E quando o Sínodo começar mesmo?
A partir de quarta, é como diria Eduardo Cunha, “que Deus tenha misericórdia dessa nação”.
No fim de semana, o cardeal Fernández escreveu no Facebook sobre o que esperar e o que não esperar do Sínodo. Neste segundo caso, ele disse o seguinte:
“Embora seja preciso permanecer abertos ao que Deus queira fazer, não creio que este mês serão debatidas questões como o celibato, a ordenação de mulheres ou coisas do tipo, porque cada um desses temas exigiria muitíssimo estudo prévio, debates regionais, e então, para cada assunto, seria preciso ter um Sínodo inteiro, ou dois. Por isso, a respeito dessas questões muito discutidas, só poderia surgir o pedido de estudá-las, mas não uma conclusão. Simplesmente não seria sério. Aliás, este ano o Sínodo nem terminará com um documento final.”
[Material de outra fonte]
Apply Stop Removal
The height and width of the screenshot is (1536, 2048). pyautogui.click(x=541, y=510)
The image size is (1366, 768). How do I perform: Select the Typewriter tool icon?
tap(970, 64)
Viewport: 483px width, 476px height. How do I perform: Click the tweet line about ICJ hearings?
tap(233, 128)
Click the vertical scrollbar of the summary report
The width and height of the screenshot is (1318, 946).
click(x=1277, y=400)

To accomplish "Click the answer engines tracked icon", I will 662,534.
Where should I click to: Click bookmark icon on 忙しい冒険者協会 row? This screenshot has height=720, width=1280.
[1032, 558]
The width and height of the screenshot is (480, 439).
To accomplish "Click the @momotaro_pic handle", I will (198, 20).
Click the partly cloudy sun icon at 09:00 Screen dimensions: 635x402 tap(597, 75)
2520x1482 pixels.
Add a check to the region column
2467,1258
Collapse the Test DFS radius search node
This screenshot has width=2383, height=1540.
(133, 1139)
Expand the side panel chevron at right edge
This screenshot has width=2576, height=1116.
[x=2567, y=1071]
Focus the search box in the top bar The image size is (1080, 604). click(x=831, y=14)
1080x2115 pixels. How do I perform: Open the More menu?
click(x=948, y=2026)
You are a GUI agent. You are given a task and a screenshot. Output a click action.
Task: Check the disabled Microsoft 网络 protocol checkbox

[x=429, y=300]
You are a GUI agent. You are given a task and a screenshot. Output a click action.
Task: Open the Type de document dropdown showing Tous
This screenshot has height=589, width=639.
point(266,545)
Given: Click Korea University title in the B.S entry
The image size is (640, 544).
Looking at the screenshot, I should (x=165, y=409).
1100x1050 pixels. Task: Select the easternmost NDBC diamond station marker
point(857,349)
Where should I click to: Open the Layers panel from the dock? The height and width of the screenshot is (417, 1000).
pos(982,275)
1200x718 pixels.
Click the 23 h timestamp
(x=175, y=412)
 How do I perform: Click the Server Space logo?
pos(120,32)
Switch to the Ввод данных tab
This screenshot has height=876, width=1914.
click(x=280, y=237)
Minha confiança na indefectibilidade da Igreja me tranquiliza; sei que a Igreja jamais dirá que o azul agora é verde, não legitimará o pecado nem o erro. Mas também sei que nunca desistirão de tentar que ela o faça, e entre esses há muitos dentro da própria Igreja. Rezemos, portanto, para que nos próximos dias Deus fortaleça o papa Francisco e seus colaboradores na missão de confirmar a fé de todos, para que os lobos sejam devidamente expostos e rechaçados, para que os verdadeiros pastores exponham a sã doutrina com clareza e com ternura.